Pour commencer, pouvez-vous confirmer le résultat de l’exercice auquel nous nous sommes livrés en comptant le nombre de vos albums publiés : nous sommes arrivé au chiffre hallucinant de 101 albums !
Hermann : C’est possible… avec le temps, je ne sais plus !
Le ou lesquels parmi ces titres, vous ont-ils le plus marqué ?

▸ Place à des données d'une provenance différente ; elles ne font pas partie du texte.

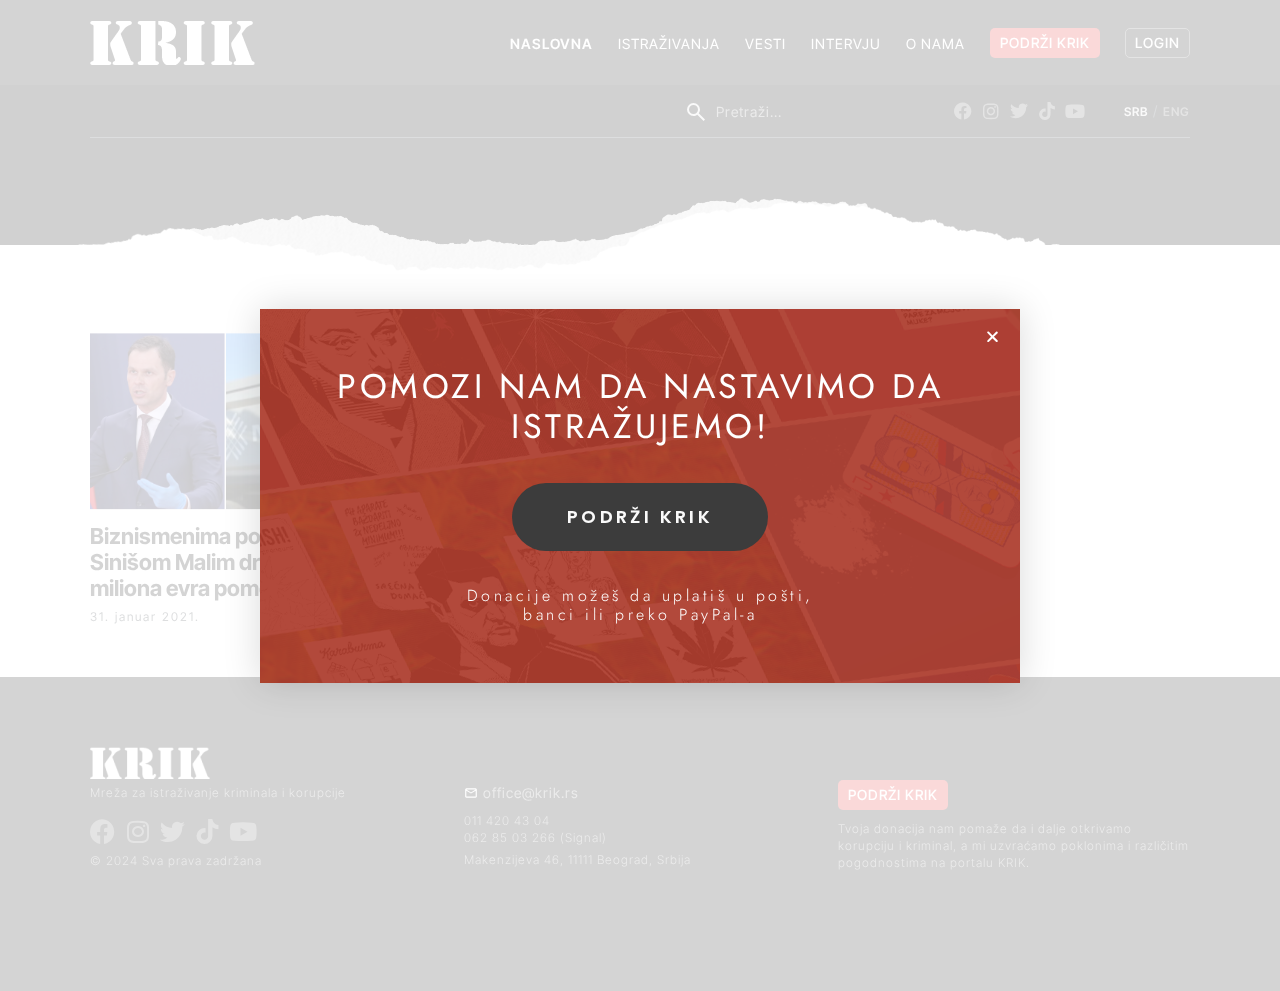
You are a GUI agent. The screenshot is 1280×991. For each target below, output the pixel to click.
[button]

Hermann : Il y en a effectivement certains, bien sûr : Sarayevo Tango, par exemple, qui pour moi a été évidemment important. J’aime beaucoup aussi le propos de Missié Vandisandi, qui n’est pourtant peut-être pas si facile que ça à lire. J’y fais une critique de l’exploitation dégueulasse de l’Afrique par les hommes politiques africains et par les pouvoirs économiques occidentaux… Mais sincèrement, je ne crois pas qu’il y ait eu de véritable album choc pour moi. Je fais tout avec passion et sincérité. Bien sûr, le premier Jeremiah aussi a été une étape dans le cheminement de liberté du métier : c’est le premier album que j’ai fait en solo. Mais ça ne m’a pas « marqué » à proprement parler parce que je n’avais pas peur : je savais avant que ça allait marcher.

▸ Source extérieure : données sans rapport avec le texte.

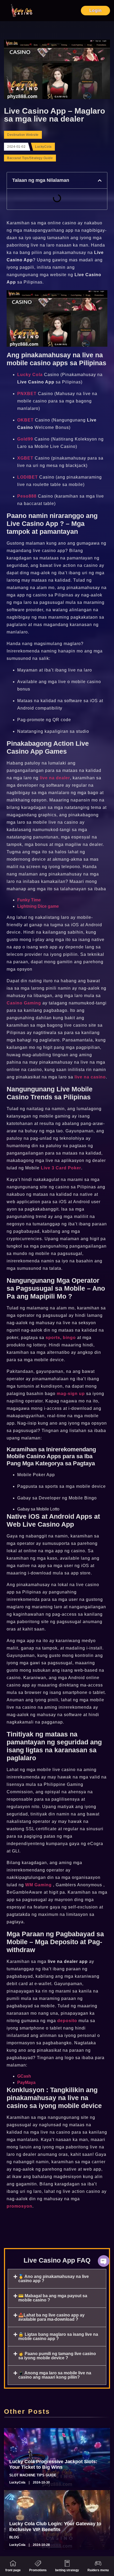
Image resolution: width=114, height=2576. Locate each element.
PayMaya (26, 2082)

Il y a un thème récurrent à votre œuvre, c’est la dénonciation de la saloperie humaine…
Hermann : Oui, j’ai cette espèce d’esprit boy-scout depuis que je suis gosse. Quand je dis boy-scout, c’est une mentalité : je suis culturellement chrétien, mais absolument pas du tout religieux ; je trouve même les religions relativement malfaisantes. J’ai donc foncièrement ancré en moi depuis toujours cette révolte contre le « dégueulasse humain ». Au départ, je n’imaginais pas pouvoir aborder ces thématiques dans mes bandes dessinées. Je pensais naïvement que faire de la bande dessinée, c’était simplement « raconter des histoires ». Ce n’est qu’avec le temps que j’ai pris conscience du potentiel du médium et que je m’y suis mis. Mon premier bouquin de révolte – et premier one-shot, d’ailleurs – c’était Missié Vandisandi qui m’a permis d’exprimer ce dégout. Mais j’ai toujours raconté des aventures, sans jamais verser dans le moralisme. Si dénonciation il y a, il faut que ce soit en filigrane, à l’intérieur d’un récit, sans chercher à moraliser à tout prix. Rien que par la manière dont on raconte, il y a matière à dire que c’est dégueulasse.
Vous nous racontez en deux mots la période Greg, où vous n’étiez que dessinateur ?
Hermann : Greg a joué un rôle déterminant dans ma carrière. Dans les années 60, j’étais dessinateur en architecture, lorsque mon beau-frère qui trouvait que j’avais un bon coup de patte m’a présenté à Greg. Il a remarqué mon dessin sur une histoire courte de 18 pages. A l’époque, j’étais très marqué par le style de dessin de Jigé. Bref, Greg m’a embauché au studio, et ce n’état pas gagné d’avance ! Car tout brillant scénariste qu’il soit, Greg était un pédagogue de merde. Il était très décourageant, il avait besoin d’humilier et de montrer sa situation privilégiée. Bref, il manquait totalement de diplomatie. Or moi j’avais formidablement besoin d’enseignement… De fil en aiguille, grâce à lui et à mon travail, on a fini par galoper à deux. Un beau jour, j’en ai eu assez de lui, d’une part parce que je n’avais plus de surprises dans ses scénarios, et puis d’autre part parce qu’il m’avait dit que je ne serai jamais un bon scénariste. Il n’aurait jamais du dire ça : c’était un défi et j’ai horreur de ça. J’étais tout de même persuadé d’être capable de faire des scénarios à peu près défendables. A cause ou grâce à lui, j’ai tellement travaillé sur mes scénarios que j’ai fini par absorber les ficelles du métier de scénariste.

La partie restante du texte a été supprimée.